* ACTIVITY: Using the data that follows, return exactly the lines from the one that contains "Screenshot is 1159x2576." through the one that contains "Explore all (884, 1983)", ends included.

* DATA LISTING:
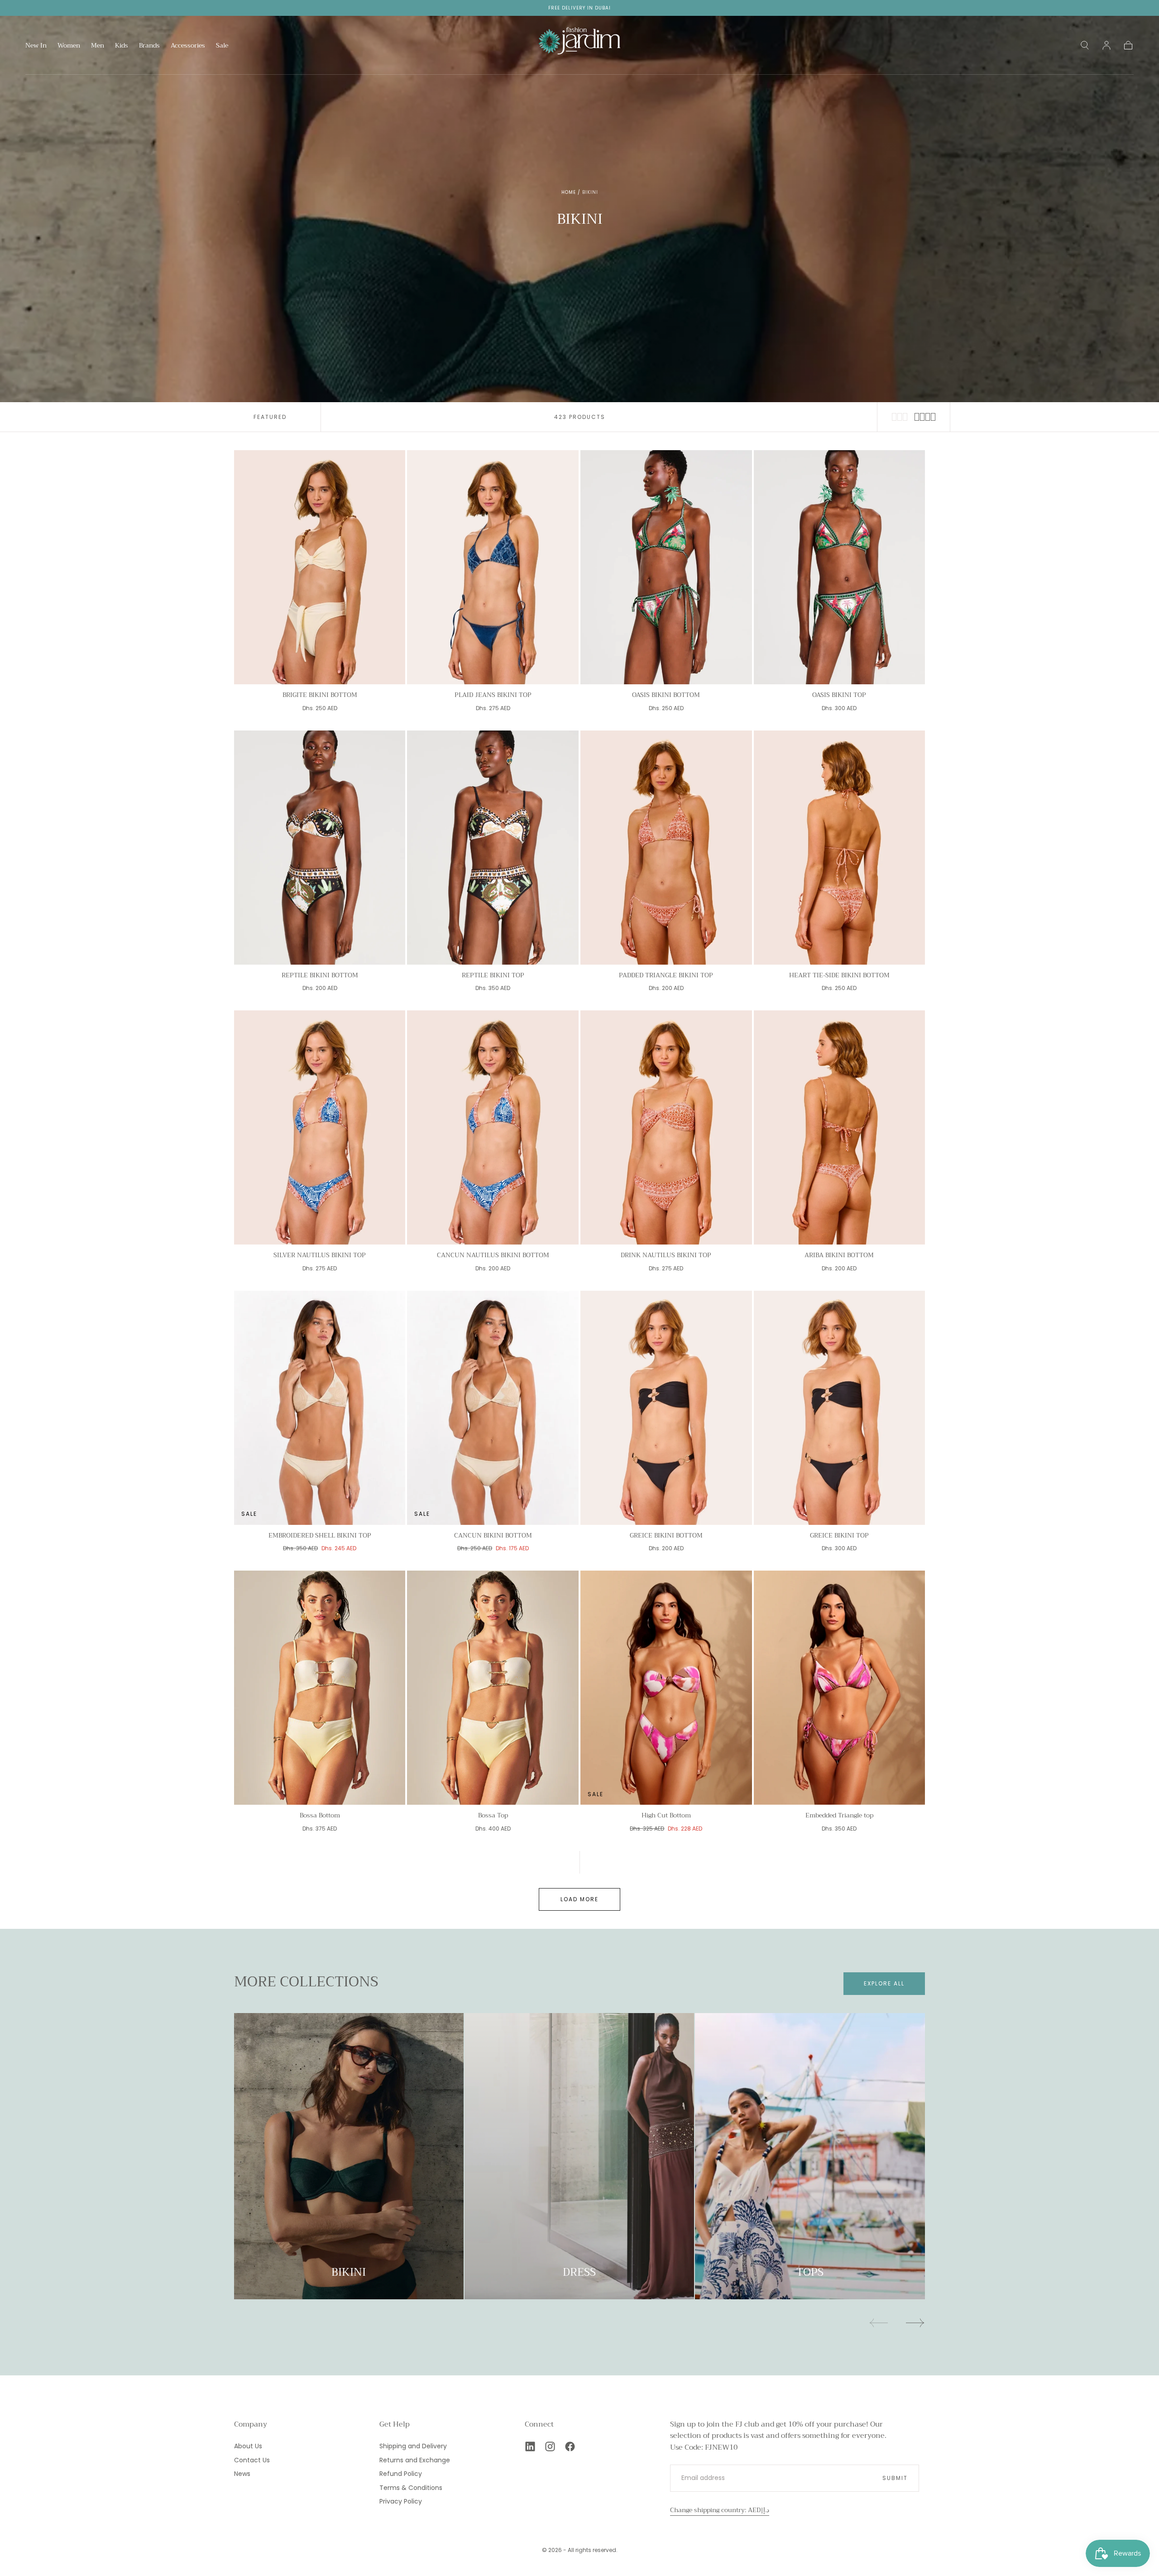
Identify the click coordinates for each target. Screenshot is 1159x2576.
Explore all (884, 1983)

---

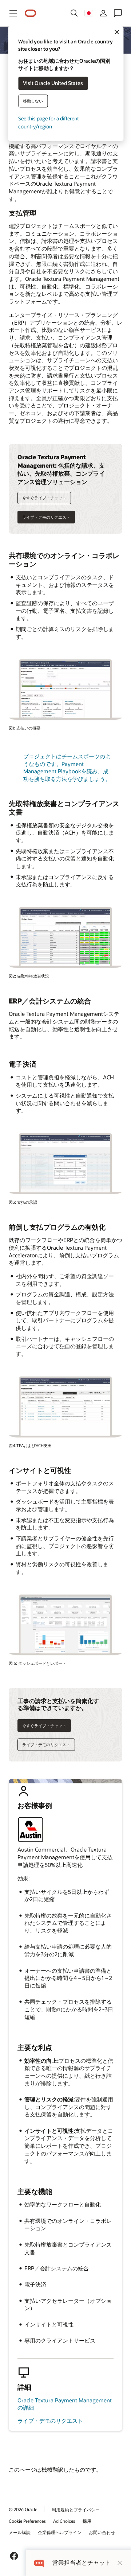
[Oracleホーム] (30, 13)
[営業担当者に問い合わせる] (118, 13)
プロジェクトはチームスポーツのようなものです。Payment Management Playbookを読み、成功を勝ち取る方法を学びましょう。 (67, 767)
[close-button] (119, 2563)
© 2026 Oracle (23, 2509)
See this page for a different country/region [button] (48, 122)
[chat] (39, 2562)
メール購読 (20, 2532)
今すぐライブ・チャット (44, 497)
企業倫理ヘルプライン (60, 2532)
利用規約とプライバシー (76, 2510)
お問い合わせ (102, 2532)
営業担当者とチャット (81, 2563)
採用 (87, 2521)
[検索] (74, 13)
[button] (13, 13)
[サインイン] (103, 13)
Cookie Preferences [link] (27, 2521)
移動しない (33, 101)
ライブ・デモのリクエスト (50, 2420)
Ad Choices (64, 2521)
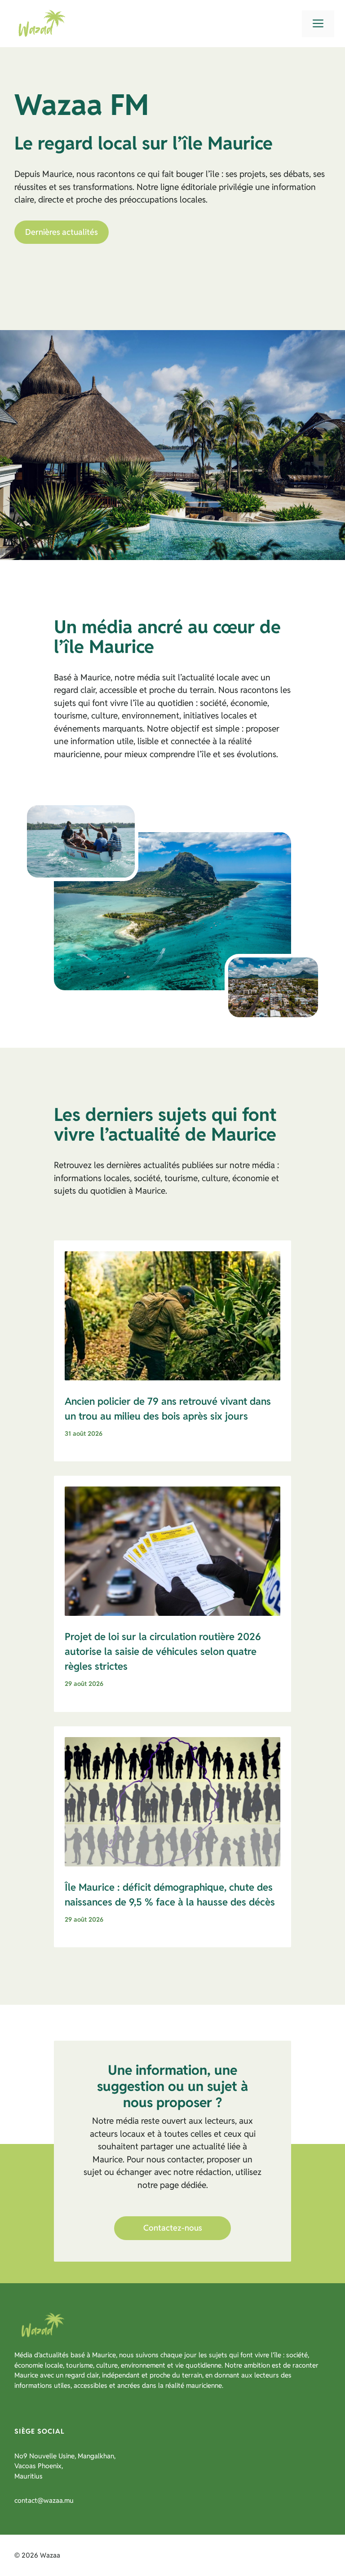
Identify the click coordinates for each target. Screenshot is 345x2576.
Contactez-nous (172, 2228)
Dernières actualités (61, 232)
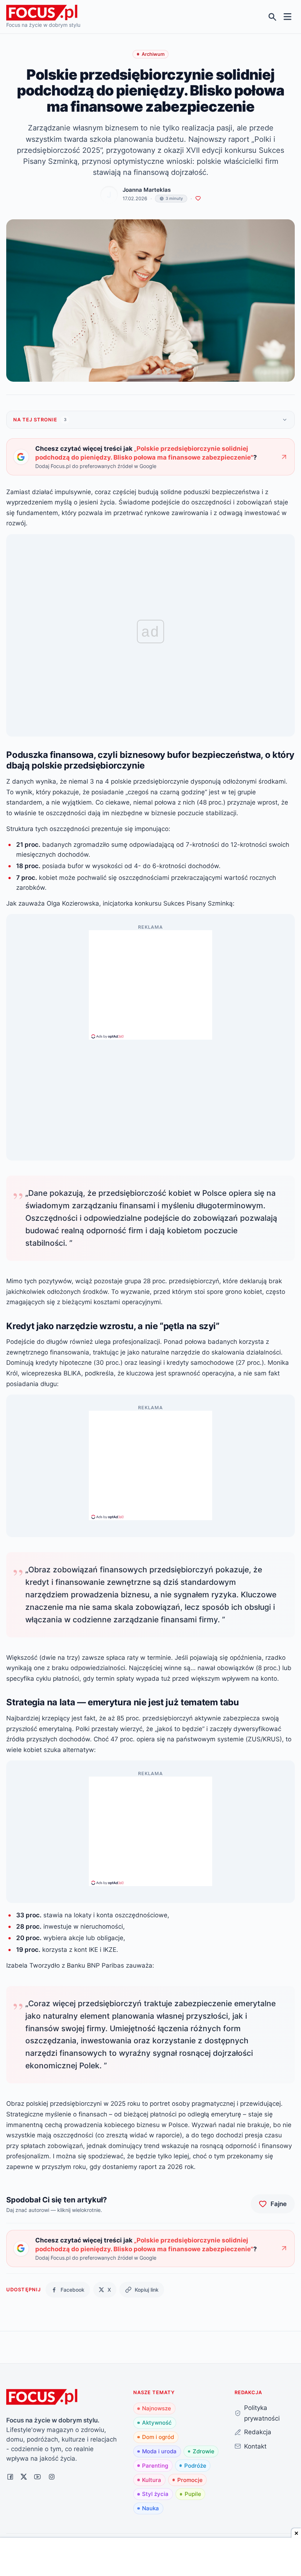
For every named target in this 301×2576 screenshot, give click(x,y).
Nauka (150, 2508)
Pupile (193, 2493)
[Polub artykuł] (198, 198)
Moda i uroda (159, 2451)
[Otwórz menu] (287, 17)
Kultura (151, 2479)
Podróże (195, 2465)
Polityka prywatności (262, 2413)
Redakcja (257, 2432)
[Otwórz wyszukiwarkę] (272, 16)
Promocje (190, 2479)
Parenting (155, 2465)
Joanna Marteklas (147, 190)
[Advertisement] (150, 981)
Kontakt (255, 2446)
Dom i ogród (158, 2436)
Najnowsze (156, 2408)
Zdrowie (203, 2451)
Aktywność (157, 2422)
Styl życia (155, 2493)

* RESPONSE FOR THIS EXERCISE:
Identify the click coordinates for each target. Screenshot is 1159x2576.
Explore all (884, 1983)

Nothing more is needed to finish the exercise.